**Task requirements**
Reproduce the passage on oral health in the elderly word for word, starting with "Generally, the oral" and going on through "the elderly (12).".

**Extract to read**

Generally, the oral health condition of the geriatric patients who live in nursing homes is an important issue for the healthcare system because maintaining good oral health is a critical component of general health (34).
Preventive treatment planning
Considering the increasing number of aged individuals, the need for preventive dental care increases. Alaee et al. stated that the knowledge of dentists about geriatric dentistry is insufficient and due to their positive attitude towards geriatric dentistry, it is necessary to design and implement suitable educational courses for dental students and organize conferences and continuing education courses for dentists about geriatric dentistry (46). Also, health education plans should be developed for the elderly (12).
Oral rehabilitation can promote the health status and QoL of the elderly and decrease the risk of oral problems in them. To improve oral rehabilitation outcomes, prevention and early identification of oral problems and advanced medical and dental care are necessary (47).

**Dataset extract**
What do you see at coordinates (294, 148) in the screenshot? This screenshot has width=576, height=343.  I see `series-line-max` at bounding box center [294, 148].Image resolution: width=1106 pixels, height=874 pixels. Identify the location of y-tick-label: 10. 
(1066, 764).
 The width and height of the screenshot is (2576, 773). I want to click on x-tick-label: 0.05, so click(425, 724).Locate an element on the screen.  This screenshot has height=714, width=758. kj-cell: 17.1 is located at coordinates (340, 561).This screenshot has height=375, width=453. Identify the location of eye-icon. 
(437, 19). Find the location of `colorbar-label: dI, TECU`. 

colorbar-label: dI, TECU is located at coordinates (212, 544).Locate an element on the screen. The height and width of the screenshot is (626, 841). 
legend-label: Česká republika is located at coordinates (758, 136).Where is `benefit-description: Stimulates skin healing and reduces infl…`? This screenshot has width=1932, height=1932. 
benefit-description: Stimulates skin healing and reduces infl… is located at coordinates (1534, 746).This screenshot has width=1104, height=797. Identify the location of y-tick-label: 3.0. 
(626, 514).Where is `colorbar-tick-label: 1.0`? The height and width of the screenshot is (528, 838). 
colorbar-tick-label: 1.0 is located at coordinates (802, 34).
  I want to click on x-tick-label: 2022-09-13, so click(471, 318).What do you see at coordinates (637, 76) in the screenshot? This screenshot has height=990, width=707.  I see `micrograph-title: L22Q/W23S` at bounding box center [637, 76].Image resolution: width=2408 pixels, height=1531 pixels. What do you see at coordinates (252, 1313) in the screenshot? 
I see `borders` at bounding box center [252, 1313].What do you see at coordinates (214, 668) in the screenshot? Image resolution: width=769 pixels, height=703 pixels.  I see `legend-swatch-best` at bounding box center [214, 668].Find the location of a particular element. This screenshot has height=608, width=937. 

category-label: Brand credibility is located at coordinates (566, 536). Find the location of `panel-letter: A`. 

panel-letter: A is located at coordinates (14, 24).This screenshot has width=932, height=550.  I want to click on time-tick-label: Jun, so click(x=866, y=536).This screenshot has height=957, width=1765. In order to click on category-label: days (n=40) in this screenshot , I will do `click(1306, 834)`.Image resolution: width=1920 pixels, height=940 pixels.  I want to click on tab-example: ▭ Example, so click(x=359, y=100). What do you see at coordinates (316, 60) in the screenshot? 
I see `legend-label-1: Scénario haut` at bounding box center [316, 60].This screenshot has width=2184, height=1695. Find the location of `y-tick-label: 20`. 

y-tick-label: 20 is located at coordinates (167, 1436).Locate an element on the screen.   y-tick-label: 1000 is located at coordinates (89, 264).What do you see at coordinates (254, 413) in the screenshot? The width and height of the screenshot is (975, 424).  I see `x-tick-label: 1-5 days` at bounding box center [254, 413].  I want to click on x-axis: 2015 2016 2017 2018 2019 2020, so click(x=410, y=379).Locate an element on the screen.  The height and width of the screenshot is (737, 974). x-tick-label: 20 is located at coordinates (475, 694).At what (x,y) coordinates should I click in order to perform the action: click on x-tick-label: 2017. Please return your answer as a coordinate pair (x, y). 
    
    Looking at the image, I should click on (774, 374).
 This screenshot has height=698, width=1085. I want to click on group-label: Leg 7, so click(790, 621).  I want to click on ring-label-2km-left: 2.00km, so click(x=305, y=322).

**Written solution**
Generally, the oral health condition of the geriatric patients who live in nursing homes is an important issue for the healthcare system because maintaining good oral health is a critical component of general health (34).
Preventive treatment planning
Considering the increasing number of aged individuals, the need for preventive dental care increases. Alaee et al. stated that the knowledge of dentists about geriatric dentistry is insufficient and due to their positive attitude towards geriatric dentistry, it is necessary to design and implement suitable educational courses for dental students and organize conferences and continuing education courses for dentists about geriatric dentistry (46). Also, health education plans should be developed for the elderly (12).